= TASK INSTRUCTIONS =
**a)** Using the memoir about meeting M, answer each question on its own line:
(i) What grade was the narrator in when first meeting M?
(ii) Which country had M recently left to come to Canada?
(iii) In the narrator's reply, Marc Bolan is named as the lead singer of which band?
**b)** List every physical trait the memoir about meeting M gives for M.

= TEXT SHOWN =
I'm one of those people who regards her high school years as time spent mostly in Hell.
But a few people made parts of the whole process tolerable; including one who went on to a moderate level of fame as a singer.
I'm not about to pretend that I have hyperthymesia or even an eidectic memory, but I still have a vivid recollection of meeting M for the first time. It was in the cafeteria when I was in grade 12, shortly after the start of the school year. M was new to my school and had recently come to Canada from England. He was tall, incredibly thin, and sported long, LONG strawberry blond curls.
Another friend brought him over to meet me and told him that I had the same level of knowledge of music that M did. The very first thing he said to me was "do you know who Marc Bolan is?" And I replied, "of course I do; he was the lead singer of T-Rex and he died last week." The other people at the table looked at the two of us like we were crazy, but we each felt we had found a kindred spirit.

= DATA EXTRACT =
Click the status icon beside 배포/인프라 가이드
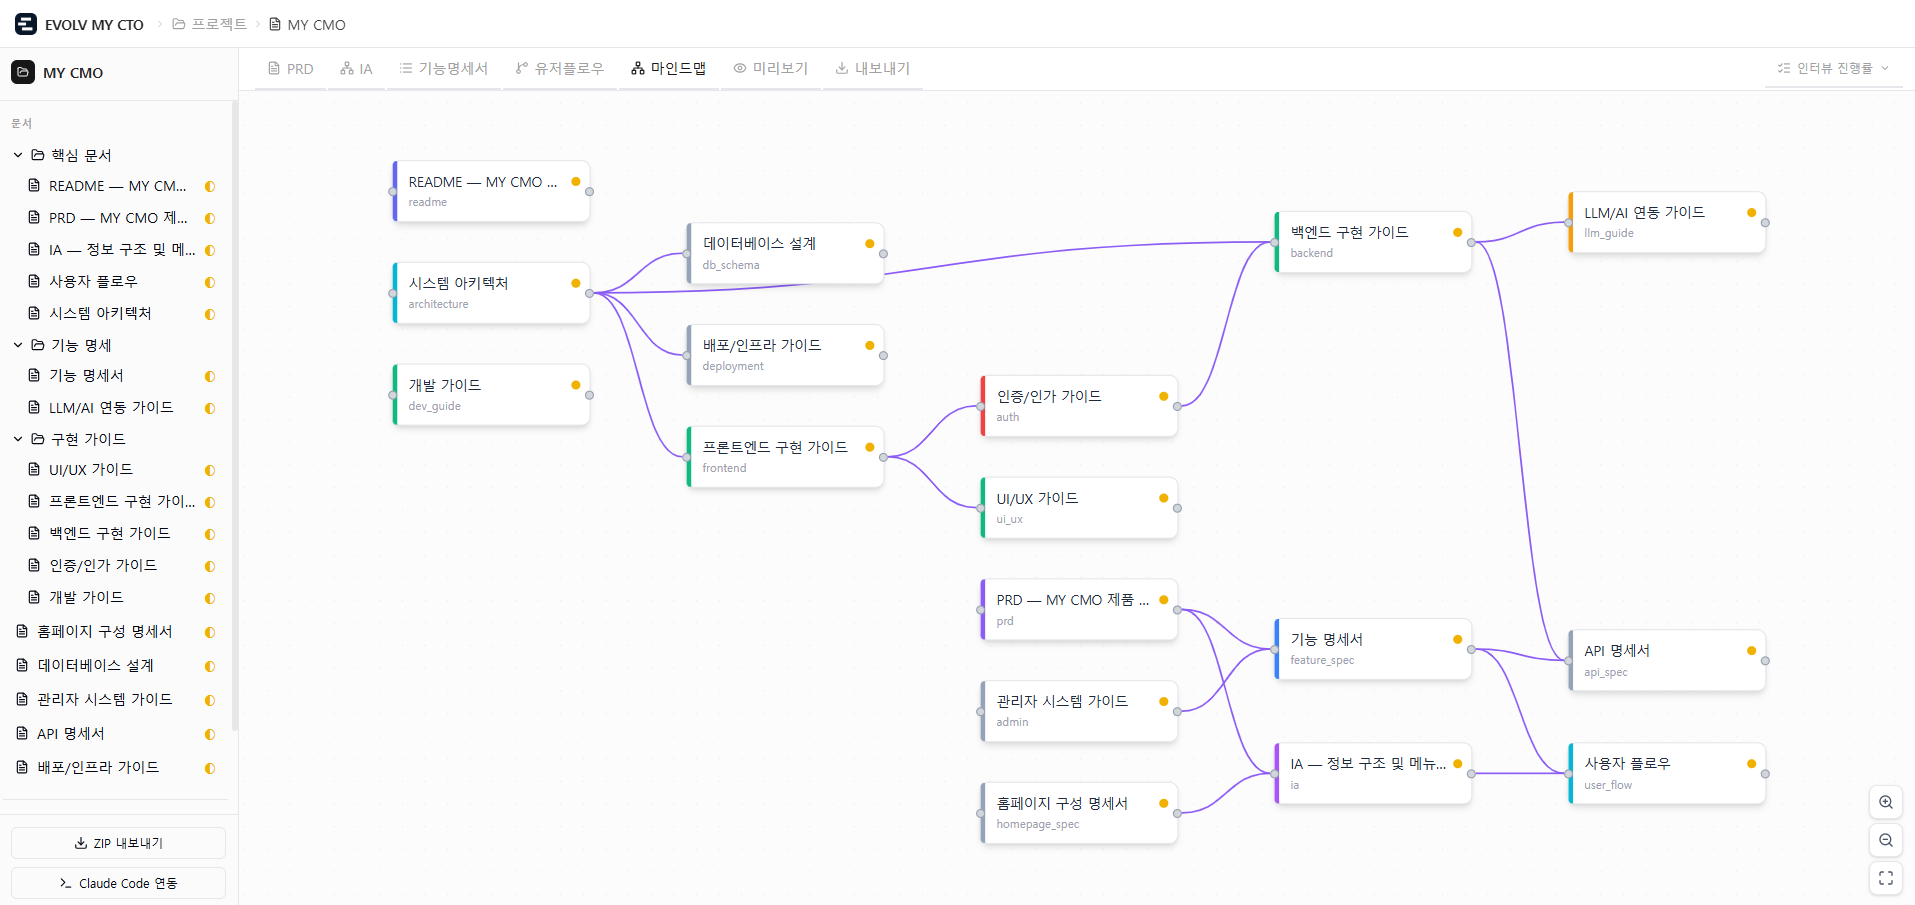Viewport: 1915px width, 905px height. pos(210,768)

= SOLVED TASKS =
**a)**
(i) Grade 12
(ii) England
(iii) T-Rex

**b)**
- Tall
- Incredibly thin
- Long strawberry blond curls